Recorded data
==============================
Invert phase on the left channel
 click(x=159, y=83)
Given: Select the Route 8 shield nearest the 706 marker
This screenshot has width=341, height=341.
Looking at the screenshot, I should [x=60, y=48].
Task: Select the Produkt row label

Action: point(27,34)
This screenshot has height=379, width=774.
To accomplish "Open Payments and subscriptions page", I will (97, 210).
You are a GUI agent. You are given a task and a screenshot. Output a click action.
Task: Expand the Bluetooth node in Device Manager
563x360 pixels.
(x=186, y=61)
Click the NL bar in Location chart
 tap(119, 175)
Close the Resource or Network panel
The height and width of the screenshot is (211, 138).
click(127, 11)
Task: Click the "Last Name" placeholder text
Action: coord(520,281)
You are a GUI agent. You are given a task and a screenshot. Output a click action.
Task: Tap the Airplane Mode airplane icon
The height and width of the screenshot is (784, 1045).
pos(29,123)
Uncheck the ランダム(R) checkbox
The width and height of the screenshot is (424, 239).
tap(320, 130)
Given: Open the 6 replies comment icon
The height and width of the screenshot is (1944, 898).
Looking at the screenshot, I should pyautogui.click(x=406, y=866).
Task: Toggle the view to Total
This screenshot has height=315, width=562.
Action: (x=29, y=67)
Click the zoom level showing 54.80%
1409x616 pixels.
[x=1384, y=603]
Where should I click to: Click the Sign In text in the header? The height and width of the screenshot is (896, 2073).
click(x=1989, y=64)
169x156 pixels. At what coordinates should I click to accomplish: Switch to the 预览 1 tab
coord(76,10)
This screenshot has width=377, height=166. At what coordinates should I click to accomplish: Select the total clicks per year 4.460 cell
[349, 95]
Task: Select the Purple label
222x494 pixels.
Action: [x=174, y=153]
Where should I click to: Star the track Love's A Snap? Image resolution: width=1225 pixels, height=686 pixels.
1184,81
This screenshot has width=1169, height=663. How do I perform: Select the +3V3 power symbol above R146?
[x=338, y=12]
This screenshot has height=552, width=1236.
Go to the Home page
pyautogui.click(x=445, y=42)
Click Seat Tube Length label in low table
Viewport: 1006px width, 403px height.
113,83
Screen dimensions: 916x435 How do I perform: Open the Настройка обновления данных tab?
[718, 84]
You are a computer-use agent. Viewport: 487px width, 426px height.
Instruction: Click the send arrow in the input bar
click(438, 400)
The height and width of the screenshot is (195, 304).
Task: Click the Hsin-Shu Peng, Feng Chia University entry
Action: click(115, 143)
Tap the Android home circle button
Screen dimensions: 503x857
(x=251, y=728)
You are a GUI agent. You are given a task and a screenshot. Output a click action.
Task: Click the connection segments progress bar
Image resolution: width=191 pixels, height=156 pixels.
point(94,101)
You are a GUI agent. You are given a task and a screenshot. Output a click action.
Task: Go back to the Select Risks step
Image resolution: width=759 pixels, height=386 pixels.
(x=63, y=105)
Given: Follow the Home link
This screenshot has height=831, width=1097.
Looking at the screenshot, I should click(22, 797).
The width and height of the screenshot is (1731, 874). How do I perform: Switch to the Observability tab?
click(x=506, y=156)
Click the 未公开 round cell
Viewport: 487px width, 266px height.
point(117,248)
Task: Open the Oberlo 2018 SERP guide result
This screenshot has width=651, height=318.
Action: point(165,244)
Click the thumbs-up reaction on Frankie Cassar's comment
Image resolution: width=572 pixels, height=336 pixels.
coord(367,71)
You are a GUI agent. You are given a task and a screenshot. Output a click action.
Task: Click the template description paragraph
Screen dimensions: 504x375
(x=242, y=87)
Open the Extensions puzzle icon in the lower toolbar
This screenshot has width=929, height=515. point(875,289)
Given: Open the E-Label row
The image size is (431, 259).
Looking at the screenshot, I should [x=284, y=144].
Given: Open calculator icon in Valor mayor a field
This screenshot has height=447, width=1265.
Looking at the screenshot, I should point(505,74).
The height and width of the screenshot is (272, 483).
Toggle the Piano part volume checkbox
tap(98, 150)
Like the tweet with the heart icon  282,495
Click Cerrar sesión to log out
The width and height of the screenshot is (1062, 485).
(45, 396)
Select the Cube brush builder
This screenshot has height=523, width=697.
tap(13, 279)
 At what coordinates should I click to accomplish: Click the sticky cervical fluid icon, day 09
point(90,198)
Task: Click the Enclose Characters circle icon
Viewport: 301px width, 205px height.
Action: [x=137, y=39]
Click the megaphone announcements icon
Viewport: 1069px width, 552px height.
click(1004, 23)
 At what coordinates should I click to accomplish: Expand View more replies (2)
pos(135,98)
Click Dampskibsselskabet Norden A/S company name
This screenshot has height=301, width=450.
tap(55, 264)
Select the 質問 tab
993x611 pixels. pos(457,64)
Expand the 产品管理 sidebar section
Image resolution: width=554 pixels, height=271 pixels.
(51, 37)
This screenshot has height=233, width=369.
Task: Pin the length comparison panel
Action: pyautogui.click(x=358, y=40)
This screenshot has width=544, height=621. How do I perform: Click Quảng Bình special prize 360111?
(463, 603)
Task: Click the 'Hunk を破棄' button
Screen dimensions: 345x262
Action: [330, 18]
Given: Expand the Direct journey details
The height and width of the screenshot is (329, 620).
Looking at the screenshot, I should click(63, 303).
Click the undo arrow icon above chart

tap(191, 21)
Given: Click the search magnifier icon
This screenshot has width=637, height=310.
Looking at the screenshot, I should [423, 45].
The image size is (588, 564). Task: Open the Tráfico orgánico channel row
==============================
Exercise instructions ::
Return every line of the preceding records in which the word "button" appears.

Response area ::
Tap the Android home circle button
Task: Click the 'Hunk を破棄' button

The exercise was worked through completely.